1) Prima generazione di immigrati: monolingui nell'idioma di origine;
2) Seconda generazione di immigrati: bilingui nell'idiona di origine e in inglese;
3) Terza generazione di immigrati: lingua madre inglese, qualche conoscenza dell'idioma di origine;
4) Quarta generazione di immigrati: integrazione completata, inglese unica lingua, al massimo conoscenza di qualche parola o frase dell'idioma di origine.
5) Quinta generazione di immigrati: oblio totale della propria origine, testimoniata al massimo dal cognome (nella maggior parte dei casi soggetto a pronuncia ortografica).
2) Seconda generazione di immigrati: bilingui nell'idiona di origine e in inglese;
3) Terza generazione di immigrati: lingua madre inglese, qualche conoscenza dell'idioma di origine;
4) Quarta generazione di immigrati: integrazione completata, inglese unica lingua, al massimo conoscenza di qualche parola o frase dell'idioma di origine.
5) Quinta generazione di immigrati: oblio totale della propria origine, testimoniata al massimo dal cognome (nella maggior parte dei casi soggetto a pronuncia ortografica).
Dove questo sistema non vuol saperne di attecchire, scatta la repressione. Repressione democratica, of course. Questo è il caso, tristissimo, dei tedeschi del Texas. Una popolazione laboriosa e onesta, che da generazioni usava la propria lingua avita, detta Texasdeutsch. Questi germanofoni restavano tra loro, avevano pochi contatti con l'esterno e non si assimilavano. Così è accaduto che all'epoca della seconda guerra mondiale sono stati accusati di aderire al Nazionalsocialismo e di sostenere il Reich Millenario. Con questo pretesto capzioso e fabbricato, del tutto falso, migliaia di persone sono state deportate, rinchiuse in campi di prigionia e riallocate nelle terre d'origine solo in seguito, a conflitto finito. In particolare è stata proibita loro la trasmissione del tedesco ai figli, anche tramite sistemi di lavaggio del cervello e di indottrinamento operato dal moloch del sistema scolastico. Come risultato di queste politiche, oggi il tedesco del Texas è parlato soltanto da pochi anziani ed è destinato all'estinzione.
Senilità di una lingua
Fa riflettere l'orribile fato che ha colpito lo Yiddish.

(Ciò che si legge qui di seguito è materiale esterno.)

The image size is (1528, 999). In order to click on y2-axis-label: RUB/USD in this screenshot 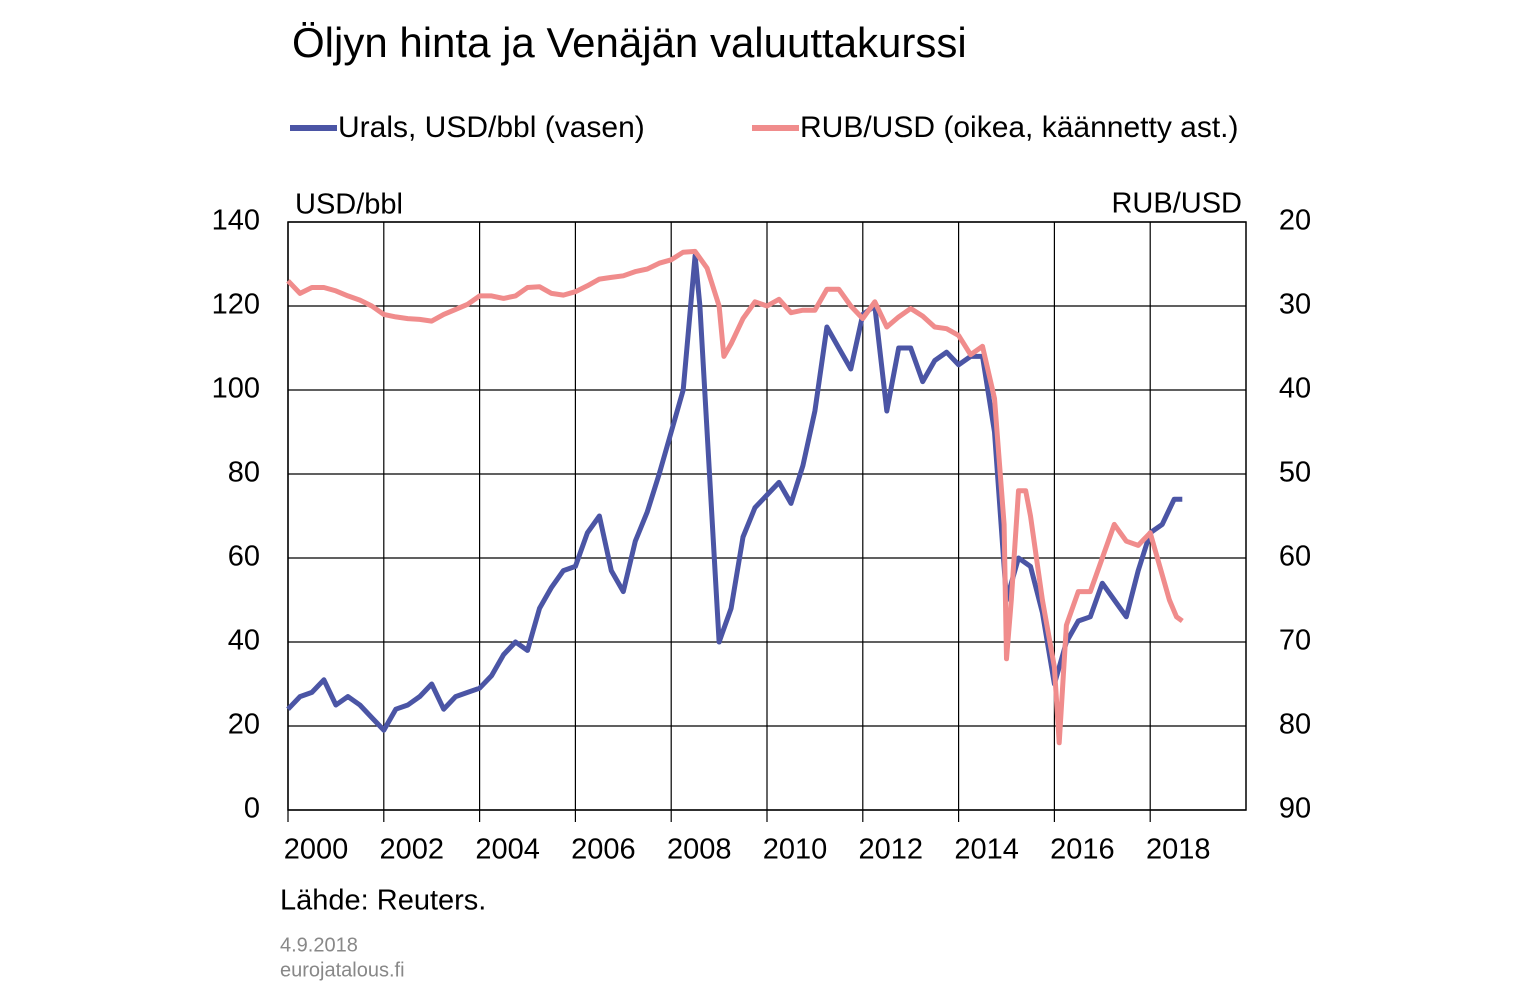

Un tempo fiorente, l'idioma giudeo-tedesco ha finito con l'essere perseguitato e stritolato in Israele all'urlo di "un popolo, una lingua" (in ebraico "Am ehàd, safà ahàt"). Definito "meno kosher della carne di porco", è stato una vittima delle dottrine di Theodor Herzl. Come se non bastasse, muore anche negli States. A tal punto siamo arrivati, che l'ashkenazita Barbra Streisand non sopporta che il suo cognome sia pronunciato /'ʃtraɪzant/, come lo pronunciavano i suoi antenati, così cerca di imporne una pronuncia anglizzata /'straɪsænd/. Siamo al paradosso e all'assurdo! Sorprende che tutto ciò accada nonostante l'assenza di persecuzione dello Yiddish negli Stati Uniti. Eppure non ci sono dubbi, la diagnosi è chiara: è una lingua che va incontro alla dissoluzione finale e viene cancellata come la memoria di una persona affetta dal morbo di Alzheimer.
Ispanici rampanti
Il sistema della sostituzione linguistica prescritto dalle autorità americane ovviamente può valere soltanto in sistemi quasi isolati, in cui i parlanti alloglotti si trovano immersi in una realtà anglofona e sono indotti ad assimilarsi. Non funziona affatto se ci sono incessanti flussi migratori, come nel caso degli ispanofoni, che giungono nel territorio statunitense e vi si radicano per accumuli, tanto da far temere ai WASP un profondo cambiamento etnico e culturale in alcuni stati, come la California, il Nuovo Messico e il Texas. Di fronte a un fenomeno tanto esteso, ecco un Trump uscirsene con l'idea di costruire un muro. A quanto pare nessuno gli ha insegnato che per ridurre l'entropia in un territorio occorre crearne molta di più altrove, per giunta consumando risorse in quantità immani. Dubito molto che sarà evitata l'ispanizzazione delle regioni di frontiera con Messico - dettaglio del tutto irrilevante di fronte a problemi ben più gravi. L'avvenire degli USA può essere soltanto il caos.